> _What this task involves_: Print every one of the items below verbatim, keeping each line as it is.

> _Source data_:
-- -- --

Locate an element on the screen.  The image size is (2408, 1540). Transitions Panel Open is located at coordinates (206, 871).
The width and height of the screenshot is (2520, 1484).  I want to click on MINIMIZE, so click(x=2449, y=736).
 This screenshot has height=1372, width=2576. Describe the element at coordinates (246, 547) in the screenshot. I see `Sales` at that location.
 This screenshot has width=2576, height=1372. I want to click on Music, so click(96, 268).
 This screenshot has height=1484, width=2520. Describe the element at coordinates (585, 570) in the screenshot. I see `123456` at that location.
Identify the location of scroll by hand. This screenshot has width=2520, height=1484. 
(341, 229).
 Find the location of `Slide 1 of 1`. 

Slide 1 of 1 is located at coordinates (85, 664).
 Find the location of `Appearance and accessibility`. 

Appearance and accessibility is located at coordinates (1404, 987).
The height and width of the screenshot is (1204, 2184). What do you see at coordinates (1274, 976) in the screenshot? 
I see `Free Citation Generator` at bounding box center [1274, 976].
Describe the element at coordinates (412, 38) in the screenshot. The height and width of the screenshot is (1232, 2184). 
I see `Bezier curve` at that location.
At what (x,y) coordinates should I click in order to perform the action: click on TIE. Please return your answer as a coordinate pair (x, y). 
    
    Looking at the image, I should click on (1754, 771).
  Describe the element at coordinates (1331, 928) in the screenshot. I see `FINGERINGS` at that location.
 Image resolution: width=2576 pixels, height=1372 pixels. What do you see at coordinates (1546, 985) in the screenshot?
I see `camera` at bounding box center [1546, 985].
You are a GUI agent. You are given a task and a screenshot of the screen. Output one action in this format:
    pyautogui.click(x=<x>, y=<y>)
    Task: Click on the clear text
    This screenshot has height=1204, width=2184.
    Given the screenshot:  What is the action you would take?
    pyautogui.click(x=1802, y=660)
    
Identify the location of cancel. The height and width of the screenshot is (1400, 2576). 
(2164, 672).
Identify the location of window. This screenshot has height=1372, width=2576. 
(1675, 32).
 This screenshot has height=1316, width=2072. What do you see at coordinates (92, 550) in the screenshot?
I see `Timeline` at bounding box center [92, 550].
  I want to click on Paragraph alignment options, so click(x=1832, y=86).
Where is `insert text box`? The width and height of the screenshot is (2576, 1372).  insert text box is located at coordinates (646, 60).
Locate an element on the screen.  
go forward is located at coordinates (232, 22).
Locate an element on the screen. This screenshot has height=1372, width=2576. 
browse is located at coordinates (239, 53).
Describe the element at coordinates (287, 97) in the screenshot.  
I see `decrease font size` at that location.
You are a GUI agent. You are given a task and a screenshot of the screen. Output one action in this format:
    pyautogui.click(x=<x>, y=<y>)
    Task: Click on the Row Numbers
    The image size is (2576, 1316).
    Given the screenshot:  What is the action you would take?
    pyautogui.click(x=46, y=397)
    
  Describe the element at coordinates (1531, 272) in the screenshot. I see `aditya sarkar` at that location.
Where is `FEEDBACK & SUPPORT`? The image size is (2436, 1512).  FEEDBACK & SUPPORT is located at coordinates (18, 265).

-- -- --

> _Result_:
Locate an element on the screen.  The image size is (2408, 1540). Transitions Panel Open is located at coordinates (206, 871).
The width and height of the screenshot is (2520, 1484).  I want to click on MINIMIZE, so click(x=2449, y=736).
 This screenshot has height=1372, width=2576. Describe the element at coordinates (246, 547) in the screenshot. I see `Sales` at that location.
 This screenshot has width=2576, height=1372. I want to click on Music, so click(96, 268).
 This screenshot has height=1484, width=2520. Describe the element at coordinates (585, 570) in the screenshot. I see `123456` at that location.
Identify the location of scroll by hand. This screenshot has width=2520, height=1484. 
(341, 229).
 Find the location of `Slide 1 of 1`. 

Slide 1 of 1 is located at coordinates (85, 664).
 Find the location of `Appearance and accessibility`. 

Appearance and accessibility is located at coordinates (1404, 987).
The height and width of the screenshot is (1204, 2184). What do you see at coordinates (1274, 976) in the screenshot? 
I see `Free Citation Generator` at bounding box center [1274, 976].
Describe the element at coordinates (412, 38) in the screenshot. The height and width of the screenshot is (1232, 2184). 
I see `Bezier curve` at that location.
At what (x,y) coordinates should I click in order to perform the action: click on TIE. Please return your answer as a coordinate pair (x, y). 
    
    Looking at the image, I should click on (1754, 771).
  Describe the element at coordinates (1331, 928) in the screenshot. I see `FINGERINGS` at that location.
 Image resolution: width=2576 pixels, height=1372 pixels. What do you see at coordinates (1546, 985) in the screenshot?
I see `camera` at bounding box center [1546, 985].
You are a GUI agent. You are given a task and a screenshot of the screen. Output one action in this format:
    pyautogui.click(x=<x>, y=<y>)
    Task: Click on the clear text
    This screenshot has height=1204, width=2184.
    Given the screenshot:  What is the action you would take?
    pyautogui.click(x=1802, y=660)
    
Identify the location of cancel. The height and width of the screenshot is (1400, 2576). 
(2164, 672).
Identify the location of window. This screenshot has height=1372, width=2576. 
(1675, 32).
 This screenshot has height=1316, width=2072. What do you see at coordinates (92, 550) in the screenshot?
I see `Timeline` at bounding box center [92, 550].
  I want to click on Paragraph alignment options, so click(x=1832, y=86).
Where is `insert text box`? The width and height of the screenshot is (2576, 1372).  insert text box is located at coordinates (646, 60).
Locate an element on the screen.  
go forward is located at coordinates (232, 22).
Locate an element on the screen. This screenshot has height=1372, width=2576. 
browse is located at coordinates (239, 53).
Describe the element at coordinates (287, 97) in the screenshot.  
I see `decrease font size` at that location.
You are a GUI agent. You are given a task and a screenshot of the screen. Output one action in this format:
    pyautogui.click(x=<x>, y=<y>)
    Task: Click on the Row Numbers
    The image size is (2576, 1316).
    Given the screenshot:  What is the action you would take?
    pyautogui.click(x=46, y=397)
    
  Describe the element at coordinates (1531, 272) in the screenshot. I see `aditya sarkar` at that location.
Where is `FEEDBACK & SUPPORT`? The image size is (2436, 1512).  FEEDBACK & SUPPORT is located at coordinates (18, 265).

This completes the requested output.